A university education isn't the only way to get started in chemistry. Charlotte Ashley-Roberts discusses the advantages of learning on the job with an apprenticeship
A university education isn’t the only way to get started in chemistry. Charlotte Ashley-Roberts discusses the advantages of learning on the job with an apprenticeship
: My son is in his final year at college and is considering his options. He’s interested in chemistry and is looking at universities but we’re both concerned about the issue of university fees. Are there any other options for him to think about?
A: Chemistry is a universal currency, opening doors into a world of careers as it not only shows a scientific ability, but it also shows an enquiring mind with logical thought processes. University isn’t the only route into a chemistry career and there are many other options open to your son. The first one which springs to my mind is to look at apprenticeships. They are available in all sectors and industries and a quick look online will show you that for chemistry there are positions in nuclear, food, ceramics, manufacturing as well as laboratory and science technician posts. There are also some companies who have apprenticeship schemes in chemistry roles. AstraZeneca, BAE Systems and Unilever all operate such schemes, so it’s well worth taking a look at these.
Earn while you learn
Most apprenticeships involve working and studying at the same time, which brings obvious benefits such as being paid immediately and starting to gain that valuable work experience. But it also brings challenges, such as finding the time to fit in study and getting your work-life balance in the right place. On average, an apprenticeship takes between one and four years to complete, depending on the level you go for and the amount of time you have to study.

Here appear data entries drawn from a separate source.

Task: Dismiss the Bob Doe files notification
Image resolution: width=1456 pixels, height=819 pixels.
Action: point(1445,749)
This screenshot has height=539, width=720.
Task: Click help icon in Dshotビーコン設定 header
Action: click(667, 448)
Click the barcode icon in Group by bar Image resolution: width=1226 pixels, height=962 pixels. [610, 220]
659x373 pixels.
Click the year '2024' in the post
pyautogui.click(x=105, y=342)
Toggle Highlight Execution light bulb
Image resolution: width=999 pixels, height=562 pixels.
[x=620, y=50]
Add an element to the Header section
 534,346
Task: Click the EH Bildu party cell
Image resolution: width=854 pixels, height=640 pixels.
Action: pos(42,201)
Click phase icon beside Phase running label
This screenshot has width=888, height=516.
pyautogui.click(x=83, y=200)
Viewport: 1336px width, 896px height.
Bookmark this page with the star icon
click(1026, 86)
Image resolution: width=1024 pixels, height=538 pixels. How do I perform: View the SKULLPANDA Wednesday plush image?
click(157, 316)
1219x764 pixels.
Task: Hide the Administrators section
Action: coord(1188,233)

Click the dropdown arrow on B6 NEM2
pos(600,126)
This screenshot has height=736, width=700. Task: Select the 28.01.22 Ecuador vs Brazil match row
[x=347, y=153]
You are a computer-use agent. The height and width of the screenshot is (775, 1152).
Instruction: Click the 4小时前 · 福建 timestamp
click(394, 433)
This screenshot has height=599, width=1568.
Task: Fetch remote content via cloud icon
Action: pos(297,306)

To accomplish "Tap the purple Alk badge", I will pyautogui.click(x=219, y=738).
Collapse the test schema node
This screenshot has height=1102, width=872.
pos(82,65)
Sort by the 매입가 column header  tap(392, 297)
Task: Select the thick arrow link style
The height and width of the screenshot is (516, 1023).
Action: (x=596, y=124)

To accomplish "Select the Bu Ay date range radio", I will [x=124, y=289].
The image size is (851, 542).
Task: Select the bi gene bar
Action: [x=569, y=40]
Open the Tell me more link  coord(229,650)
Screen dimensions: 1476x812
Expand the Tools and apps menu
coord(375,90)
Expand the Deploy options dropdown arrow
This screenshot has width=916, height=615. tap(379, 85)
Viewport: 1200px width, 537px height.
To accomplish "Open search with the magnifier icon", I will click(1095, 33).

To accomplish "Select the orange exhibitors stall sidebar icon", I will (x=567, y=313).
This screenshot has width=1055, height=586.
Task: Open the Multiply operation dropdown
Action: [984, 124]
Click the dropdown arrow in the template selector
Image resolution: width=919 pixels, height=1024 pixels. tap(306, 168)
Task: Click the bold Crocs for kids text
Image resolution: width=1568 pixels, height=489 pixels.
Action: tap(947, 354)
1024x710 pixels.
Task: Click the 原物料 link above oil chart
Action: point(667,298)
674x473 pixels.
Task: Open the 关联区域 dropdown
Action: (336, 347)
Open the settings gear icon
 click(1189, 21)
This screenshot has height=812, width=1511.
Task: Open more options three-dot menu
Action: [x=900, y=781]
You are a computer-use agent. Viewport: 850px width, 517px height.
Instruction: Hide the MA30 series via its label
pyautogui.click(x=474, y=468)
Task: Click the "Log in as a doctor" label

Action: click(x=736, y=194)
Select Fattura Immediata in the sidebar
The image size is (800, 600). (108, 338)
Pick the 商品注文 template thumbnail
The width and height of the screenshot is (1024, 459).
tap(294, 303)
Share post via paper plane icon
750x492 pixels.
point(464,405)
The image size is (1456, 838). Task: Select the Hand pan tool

There are three general categories of apprenticeship:
- Intermediate apprenticeships (equivalent to five good GCSE passes)
- Advanced level apprenticeships (equivalent to two A level passes)
- Higher apprenticeships (lead to qualifications at NVQ level 4 or, in some cases, a foundation degree)
From what you have told me in your e-mail, I imagine that your son will be looking at a higher apprenticeship. Any qualifications gained as an apprentice can help your son get to university at a later stage in his life, if he wishes to go in the future. If he did want to go to university, some employers will help to pay for a degree later on, but this would mean more part-time study.
If he didn’t want to look at apprenticeships he could look at entry level roles, those that don’t require a qualification to begin with and, again, some employers will even pay for an employee’s education, although most will require a contract to be signed or for the employee to have worked for a little while at the company before they get started. Additionally, if he chooses not to go on and do any further study he may find that he gets training opportunities within the role and as he gains more experience he may be eligible for positions of more responsibility, either within the company or outside it.
Consider your options
There are other options of course, but from your e-mail I think it is also worth taking a moment to address the issue of university fees. Going to university may provide him with different challenges and benefits, so you shouldn’t dismiss this option. Many universities have bursaries and scholarships for those students who will struggle financially to attend university. There is also the National Scholarship Programme which helps students whose family income is less than ?25,000 a year. Finally, there are trusts and charities that can help. You or your son can find out more through the Educational Grants Advisory Service.
Having a degree can be useful for some jobs but of course it is not essential for all. I would encourage him to think about the kinds of jobs he would like and see what kind of qualifications he needs to get into them; this might help him with his decision.
Whichever route he chooses to take, it is important to take the best one for him, and to recognise that this may change over time. He will need to review his situation at certain points but that is all part of professional development, and it certainly won’t hurt to start thinking about that, even at this early stage.